年金13万円では「老後の住まい」を維持できない
総務省『家計調査』(2024年)によると、高齢単身無職世帯の消費支出は月約15万円。毎月約2.8万円の赤字が発生しています。
また、厚生労働省『特別養護老人ホームの入所申込者の状況(令和4年度)』によると、入所待機者数が要介護1・2では2.2万人、要介護3以上では25.3万人に上るとされており、“安くて入れる施設”はすぐには見つからないのが現実です。
施設側からは「ご本人にお戻りいただく案もご検討ください」とも提案されましたが、洋子さんはそれを断りました。
「82歳で認知症も進んでいる母を、1人暮らしに戻すなんて考えられません。火の元や転倒も心配で、とても命がもたない」
認知症や視力の低下がある高齢者にとって、自宅での独居は転倒・誤嚥・火災などの事故リスクが非常に高まります。
洋子さんは今、母の一時受け入れ先として短期入所(ショートステイ)を確保し、同時に特養やグループホームの空きを探して奔走しています。
「母の荷物をまとめて、車で一時施設に連れていったとき、“私はもういらないんでしょ”って泣かれて…。それでも、施設の職員さんは“申し訳ありませんが…”と何度も頭を下げてきました」
施設側も悪者ではありません。法的には、有料老人ホームは契約に基づくサービス提供者であり、医療・介護的に限界を超える場合、退去を求める権利があります。
洋子さんはこう語ります。
「母の年金じゃどこにも行けない。私の家でも暮らせない。なのに、“今の場所にはいられない”って。安心して老後を過ごせる場所って、いったいどこにあるんでしょうか?」
老後の「居場所」は、今後ますます社会全体で支えていくべき課題となりそうです。「年金があれば安心」という前提では、生活や介護、住まいの不安に対応しきれない現実が見え始めています。
+++++
- **課題**
上の老後の住まいについての文章のうち、「認知症や視力の低下がある高齢」から「いどこにあるんでしょうか?」」までを一字一句違えずに書き写すこと。

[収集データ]
+++++
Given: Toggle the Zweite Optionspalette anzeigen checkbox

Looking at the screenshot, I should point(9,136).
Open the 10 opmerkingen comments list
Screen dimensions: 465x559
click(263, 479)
+++++
- **解答欄**
認知症や視力の低下がある高齢者にとって、自宅での独居は転倒・誤嚥・火災などの事故リスクが非常に高まります。
洋子さんは今、母の一時受け入れ先として短期入所(ショートステイ)を確保し、同時に特養やグループホームの空きを探して奔走しています。
「母の荷物をまとめて、車で一時施設に連れていったとき、“私はもういらないんでしょ”って泣かれて…。それでも、施設の職員さんは“申し訳ありませんが…”と何度も頭を下げてきました」
施設側も悪者ではありません。法的には、有料老人ホームは契約に基づくサービス提供者であり、医療・介護的に限界を超える場合、退去を求める権利があります。
洋子さんはこう語ります。
「母の年金じゃどこにも行けない。私の家でも暮らせない。なのに、“今の場所にはいられない”って。安心して老後を過ごせる場所って、いったいどこにあるんでしょうか?」